# Text segment start
This month, our kprobe agent got a couple of updates to make it easier to adopt in a “cloud-native” environment. Let’s take a look at what we mean by that:

In cloud deployments there is often a load-balancer that is front-ending a cluster of application server instances. An example diagram is below:

cloud-load-balancer-454w.png

The load-balancer is accepting the HTTPS (TCP port 443) connections and then forwarding the requests to a number of cloud instances. In this type of setup, users typically look at Kentik Detect to get the sum of all HTTPS traffic handled by the instances behind the load-balancer. The ‑‑translate command line option of kprobe now allows you to map the load-balancer IP/TCP:443 to the instance IP/TCP:8080 on each of the instances.
# Text segment end
# Given information start
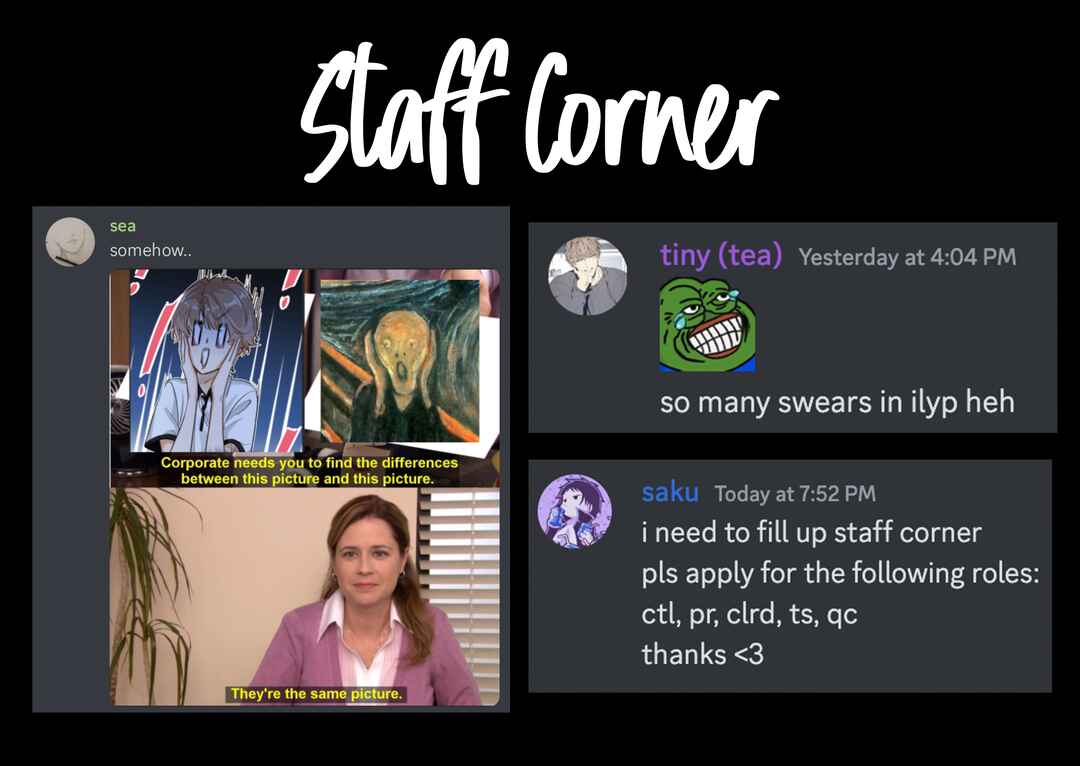Open tiny (tea)'s profile avatar

click(x=588, y=276)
# Given information end
**What this exercise asks:**
1. Could you rewrite the kprobe update post, everything from "The load-balancer is" down to "of the instances.", with "proxy" in place of "load-balancer" throughout?
2. How would the kprobe update post go on after its final sentence? Write the next part.

**Responses by task:**
1.
The proxy is accepting the HTTPS (TCP port 443) connections and then forwarding the requests to a number of cloud instances. In this type of setup, users typically look at Kentik Detect to get the sum of all HTTPS traffic handled by the instances behind the proxy. The ‑‑translate command line option of kprobe now allows you to map the proxy IP/TCP:443 to the instance IP/TCP:8080 on each of the instances.

2.
Another cloud deployment trend is VMs being created on the fly using things like auto-scaling or stale instance killer where kprobe needs to be included in a custom image and started with each new cloud instance. This requires that the configuration of kprobe be independent of the VM hostname, IP address, or Kentik device ID. To accommodate this, we have added a couple new features:

  • Kentik Detect Plans now have an “Active Device” count, in addition to the existing “Total device” count. When kprobe first communicates with Kentik Detect, if active count < total count, a new device will automatically be registered. To facilitate this, a new command line argument: ‑‑device-plan option has been made available.
  • If ‑‑device-name isn’t specified, the instance’s hostname will be used, otherwise it’ll be overridden by this flag and appear in the Kentik Detect platform with this name.